Mörgens: Jakob Arnold inszeniert Georg Büchners Lenz

Premiere im Mörgens : Jakob Arnold inszeniert Georg Büchners Lenz

„Es war, als sei er doppelt und der eine Teil suchte den andern zu retten“, schreibt Georg Büchner über Jakob Michael Reinhold Lenz, als dessen Psychose schlimmer und schlimmer wird. Der junge Poet ist aus dem bürgerlichen Leben der Stadt in ein Dorf in den Vogesen geflohen, wo er versucht, den Wirrungen seines Geistes Herr zu werden.

Lenz Kampf gegen die eigene „Tollheit“ hat Jakob Arnold am Aachener Mörgens inszeniert.

Den „doppelten“ Lenz nimmt er dabei wörtlich: Simon Rußig und Ensemble-Neuling Julian Koechlin agieren, streng am Originaltext, beide als Erzähler, übernehmen in den szenischen Abschnitten des Textes die Rollen von Pfarrer Oberlin und Lenz’ Freund Christof Kaufmann und werfen sich abwechselnd in das Leid von Büchners Protagonisten.

Zu Beginn sitzen beide einander zugewandt in Korbstühlen (Bühne und Kostüm: Christian Blechschmidt), im bürgerlichen Gewand: weißes Hemd, weinroter Pullunder, braune Cordhose.

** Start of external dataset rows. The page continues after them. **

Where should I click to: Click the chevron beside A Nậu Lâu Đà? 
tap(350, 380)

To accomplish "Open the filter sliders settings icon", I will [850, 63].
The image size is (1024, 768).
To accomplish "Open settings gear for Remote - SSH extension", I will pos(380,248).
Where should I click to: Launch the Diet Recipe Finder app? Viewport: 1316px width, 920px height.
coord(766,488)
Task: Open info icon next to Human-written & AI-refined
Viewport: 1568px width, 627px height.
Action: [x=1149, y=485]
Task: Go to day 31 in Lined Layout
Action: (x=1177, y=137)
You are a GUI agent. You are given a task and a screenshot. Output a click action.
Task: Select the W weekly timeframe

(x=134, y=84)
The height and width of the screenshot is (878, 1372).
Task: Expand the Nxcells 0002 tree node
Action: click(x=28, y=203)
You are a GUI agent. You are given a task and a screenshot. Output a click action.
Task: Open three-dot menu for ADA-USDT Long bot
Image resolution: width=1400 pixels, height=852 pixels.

Der Betrachter muss sich fast anstrengen, dem Doppel-Monolog zu folgen, so intim scheint der Raum, auf dem die beiden Schauspieler in Büchners Geschichte einsteigen. Beinah im Zwiegespräch entspinnt sich Lenz’ Flucht aus der Stadt in die Abgelegenheit bei Oberlin.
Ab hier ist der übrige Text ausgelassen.